▶ _EXERCISE_
Please output all the items below as a Markdown table with the columns Row and Line, one numbered row per line. Skip blank lines and leave the pictures out.

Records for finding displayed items

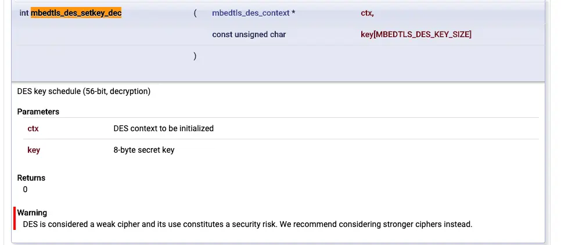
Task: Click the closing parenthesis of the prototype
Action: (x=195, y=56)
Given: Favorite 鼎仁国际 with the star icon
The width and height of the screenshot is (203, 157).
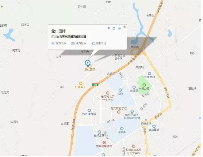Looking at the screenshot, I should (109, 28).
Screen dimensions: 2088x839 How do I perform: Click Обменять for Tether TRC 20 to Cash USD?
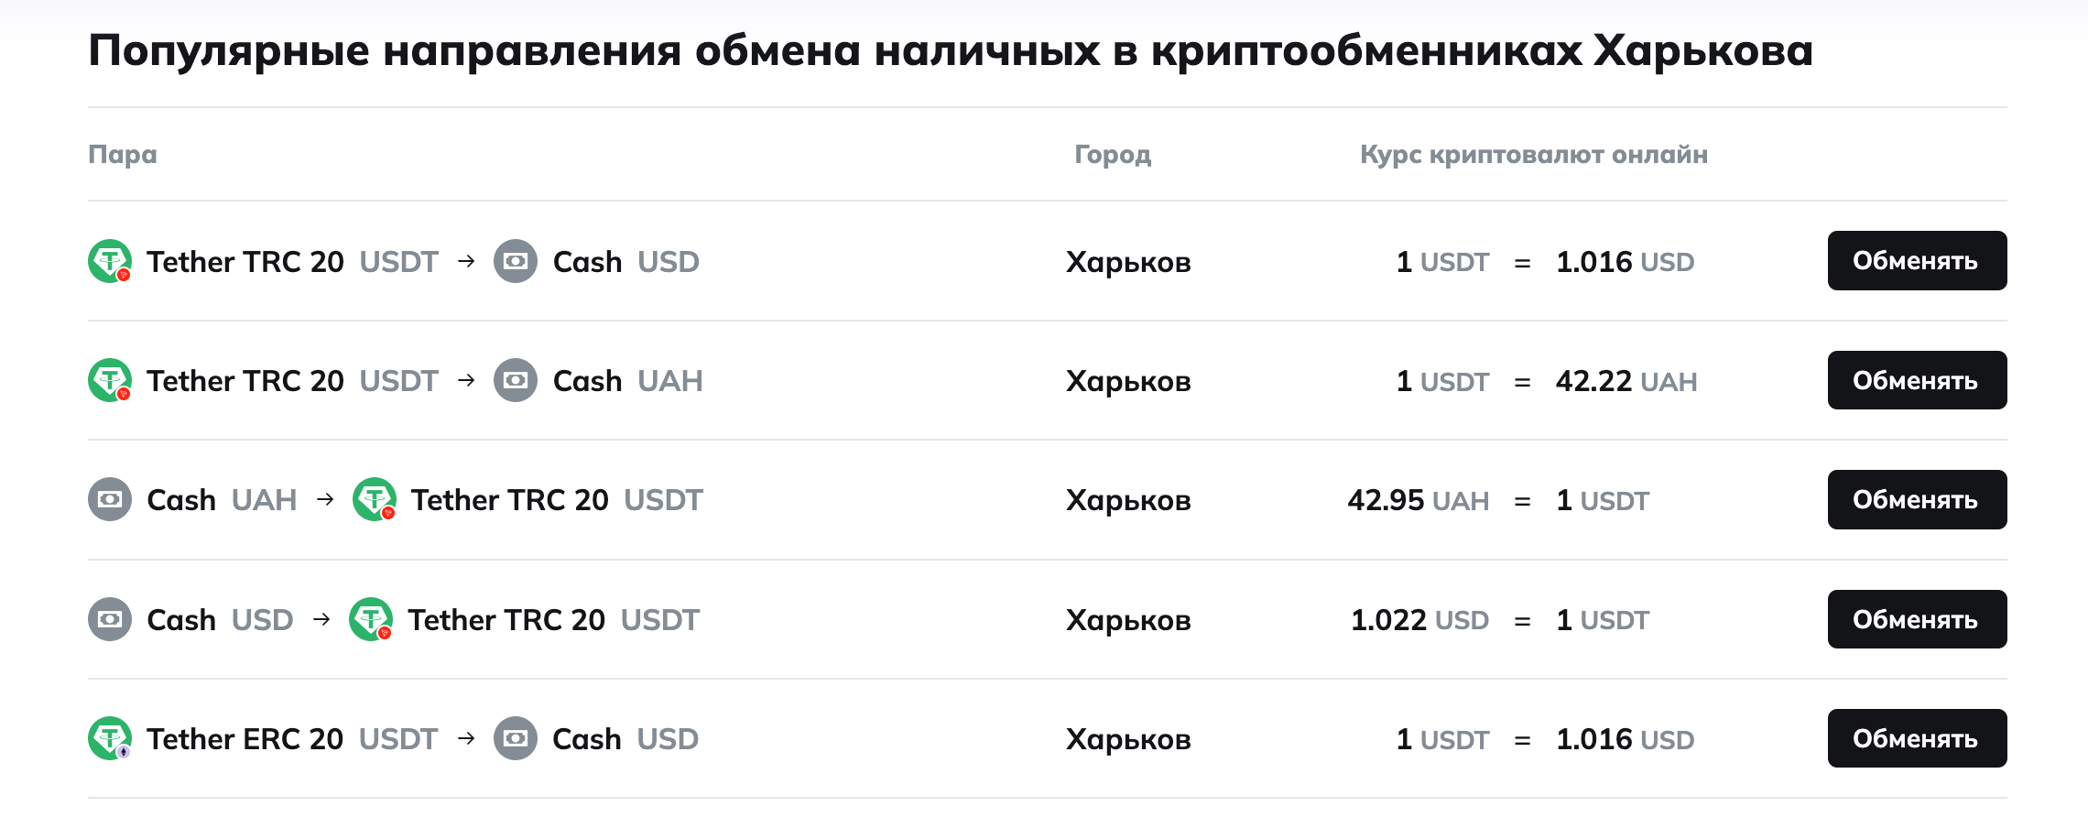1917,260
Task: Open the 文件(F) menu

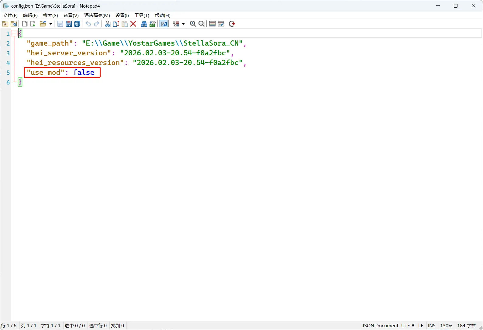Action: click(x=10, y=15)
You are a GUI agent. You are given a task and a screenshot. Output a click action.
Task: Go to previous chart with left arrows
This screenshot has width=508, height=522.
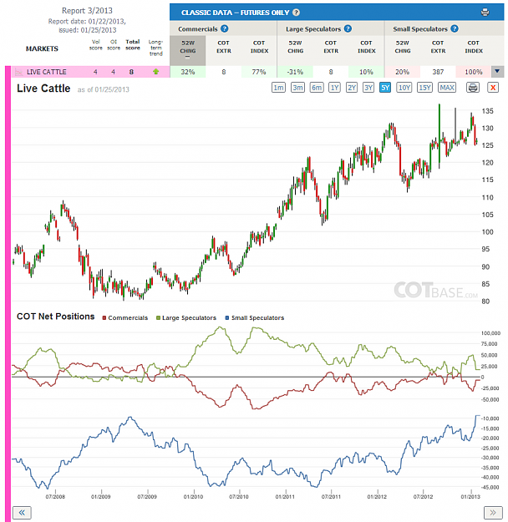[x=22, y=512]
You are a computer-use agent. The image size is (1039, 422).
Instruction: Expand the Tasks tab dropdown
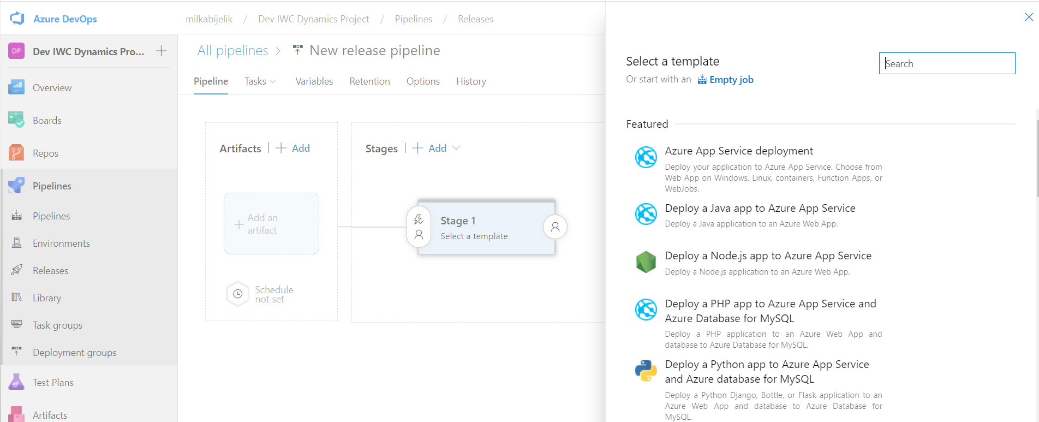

▶ _IN RESPONSE_
| Row | Line |
|---|---|
| 1 | Task: Click the closing parenthesis of the prototype |
| 2 | Action: (x=195, y=56) |
| 3 | Given: Favorite 鼎仁国际 with the star icon |
| 4 | The width and height of the screenshot is (203, 157). |
| 5 | Looking at the screenshot, I should (109, 28). |
| 6 | Screen dimensions: 2088x839 How do I perform: Click Обменять for Tether TRC 20 to Cash USD? |
| 7 | 1917,260 |
| 8 | Task: Open the 文件(F) menu |
| 9 | Action: click(x=10, y=15) |
| 10 | You are a GUI agent. You are given a task and a screenshot. Output a click action. |
| 11 | Task: Go to previous chart with left arrows |
| 12 | This screenshot has width=508, height=522. |
| 13 | [x=22, y=512] |
| 14 | You are a computer-use agent. The image size is (1039, 422). |
| 15 | Instruction: Expand the Tasks tab dropdown |